Non-essential businesses were closed March 23, which means their latest onset date for Coronavirus for that action would be this Friday, April 10. The storm is still gathering.
My problem wasn’t with the statistics, but that I didn’t know it was happening. I checked the internet every night, and little was reported. Rio Arriba County’s total cases remained officially at two. Now it’s four.

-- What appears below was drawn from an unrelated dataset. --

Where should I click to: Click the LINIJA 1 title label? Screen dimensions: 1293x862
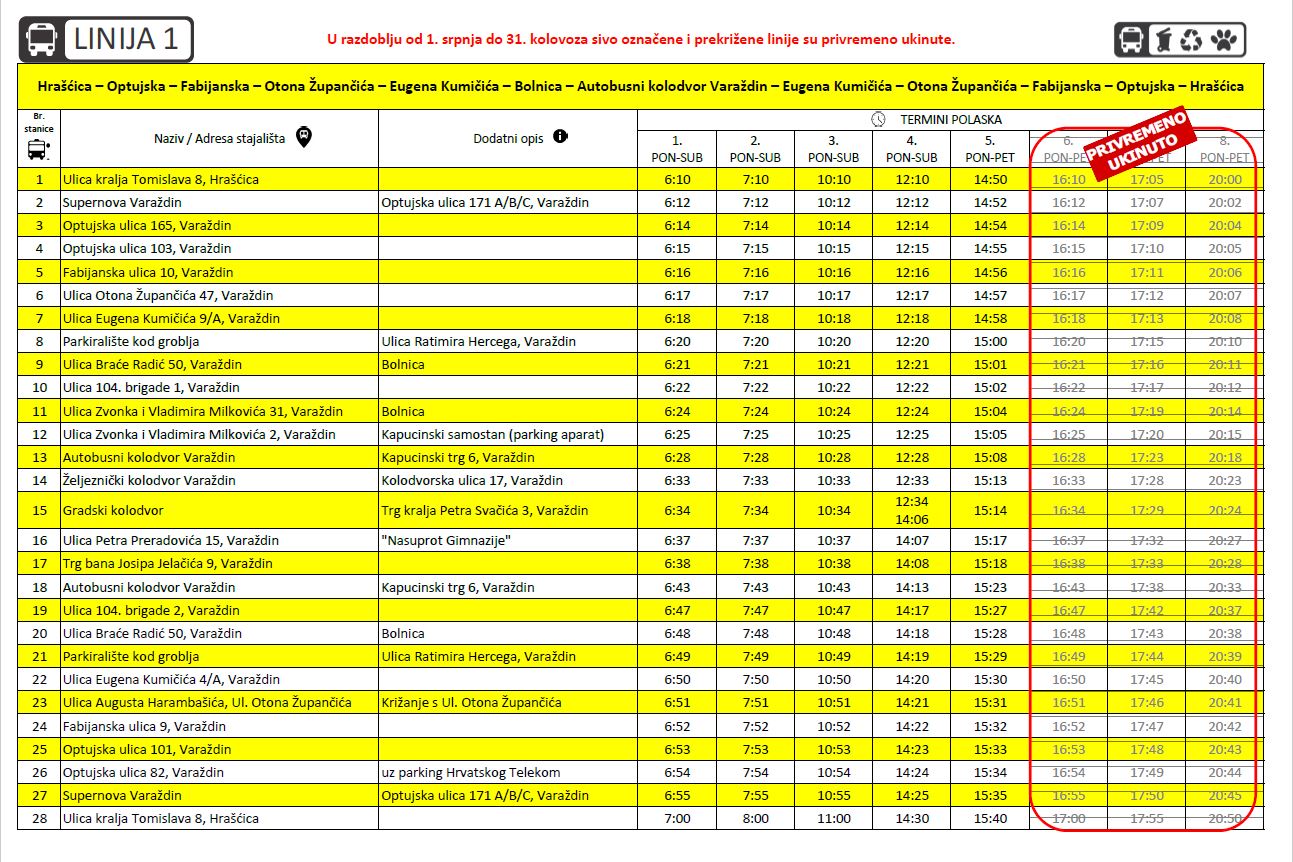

One sometimes wonders why Fox is more popular than our local television stations, and why people ready The New York Times rather than local papers. Fox broadcasts what people want to hear. Not everything may be true, but something is better than no information in a time of crises.
The local television stations were posting stories that were a day or two old, then stopped.
Their failure to rise to the occasion forced me to find other sources. First it was a Politico website that only provided state totals. Then it was Wikipedia which has more detailed information, but only through March 31 as of this morning.
It was The New York Times that alerted me the doubling in the number of cases. It only brought its website online yesterday, and, unlike some local newspapers, has made its coverage of Coronavirus available to everyone, not just subscribers.
The title for this section of this blog is taken from a novel written in 1722 by Daniel Defoe about the London plague of 1665. I also could have borrowed a title from a novel by Gabriel García Marquez, Love in the Time of Cholera. Both books have dropped in demand on Amazon since I last looked. Currently the García Marquez book ranks 873, down from 736. Many editions of Defoe’s Journal of a Plague Year are available. The best selling one now ranks 4,103, down from 1,323. His style is much harder to read.
Sources:
The New York Times website. Tab US Cases. Tab Select a State.
Politico website. "How Many Coronavirus Cases Have Been Found in Each U.S. State?"
Wikipedia. "2020 Coronavirus Pandemic in New Mexico."